Кстати, я упомянутого автора (как автора) не люблю. Что не мешает мне испытывать к нему нормальное человеческое сострадание.

Однако изучатели, как раз горячо любящие свой объект (удавы обречены на любовь к кроликам), видимо, с рождeния обделены самой элементарной жалостью, которая бесплатно дается любому животному, в том числе и ребенку, даже олигофрену. Они не воспринимают живую жизнь впрямую. У них отсутствует для этого какой-то важный генетический элемент. И эта генетическая поломка не столь безобидна. Вот почему их возня с диссертациями напоминает анекдот о мамаше, которая, собираясь купать новорожденного, пробует температуру воды деревянной щепочкой. (Которую, следующим действием, старательно прикладывает к своей руке.) Когда младенец оказывается обварен, мамаша удивляется несказанно.

Вообще использование неких альтернативных предметов (или частей тела) там, где живые люди используют естественные, данные им природой, весьма характерно для изучателей от искусства. Так, например, тексты свои они традиционно делают пальцем, нимало не смущаясь тем, что даже среди самых придонных слоев общества намек на данное худосочие является зазорным.
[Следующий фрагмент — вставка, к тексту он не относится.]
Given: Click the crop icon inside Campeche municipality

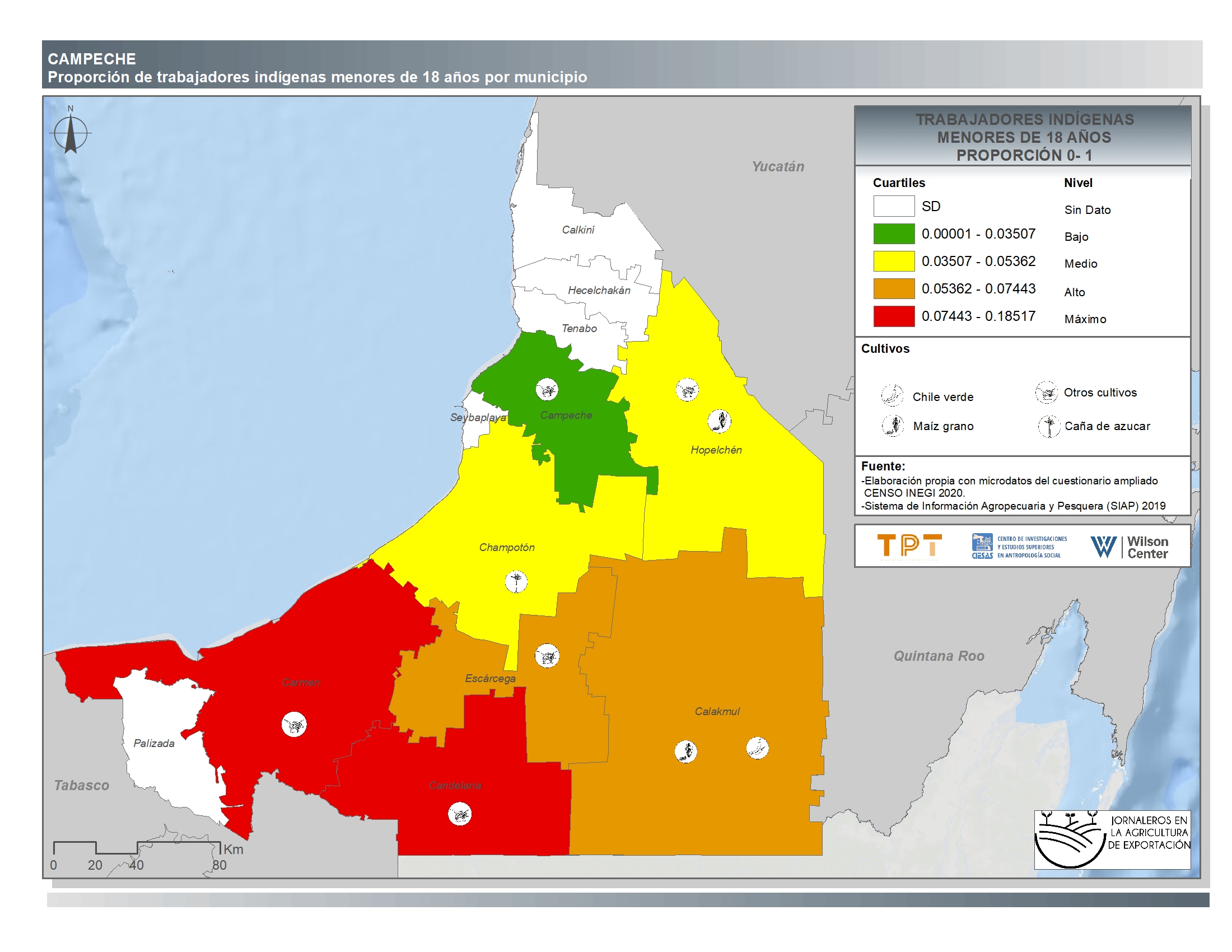Looking at the screenshot, I should (547, 389).
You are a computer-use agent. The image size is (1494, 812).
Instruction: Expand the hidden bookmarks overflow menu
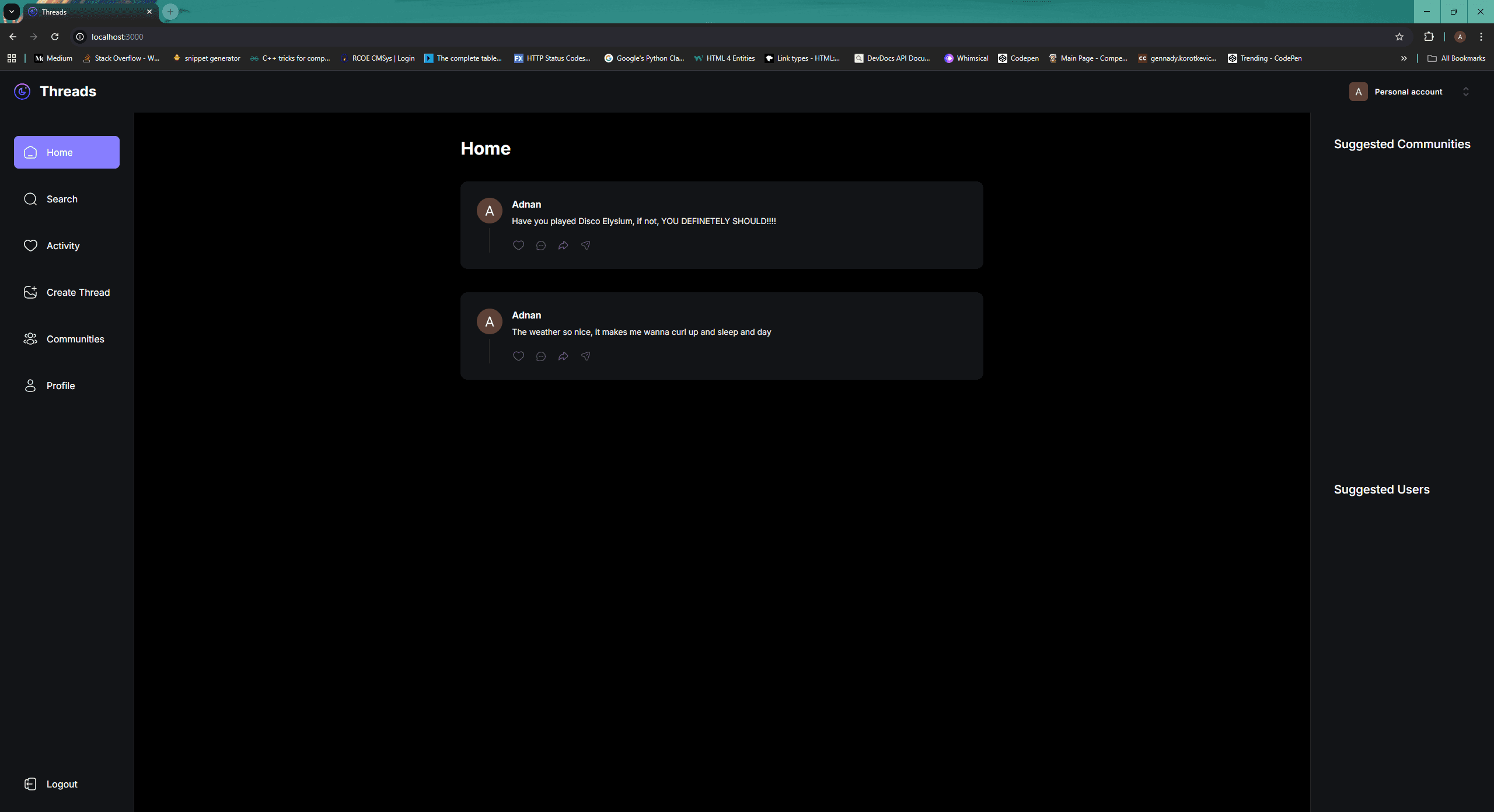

Итак, вместо сострадания у них есть «логика», но почему-то она плохо помогает им понимать самые простые вещи. А именно: люди проживают жизнь с разной скоростью. Скорость прохождения времени через контур души назначается каждому до рождения, причем, как и всё остальное, в строго индивидуальном порядке. Вот почему, скажем, поэт М. Л. навсегда устал в свои неполные двадцать семь (на самом деле гораздо раньше), а литературовед Л. М. не устал нимало: он — перфектный огурчик, жуир, бонвиван (bon vivant) в свои семьдесят два. Вставные зубки, благодушие, застольные хохмочки, хорошее пищеварение, плохая память. Кроме того, понятие «свет» для изучателей от искусства так же опосредованно (абстрактно), как ощущение кипятка для мамаши, пробующей его щепочкой. Однако, будучи частью в наборе непререкаемых суеверий, «свет» (обязательный итог «мудрой» жизни) сидит в их головах прочно, как клин, который надо бы вышибить клином менее зашоренной мысли, да где ж его, второй-то клин, взять? Однако я знаю способ, как можно было бы убедить изучателей в том, что навсегда уставший человек может желать лишь покоя.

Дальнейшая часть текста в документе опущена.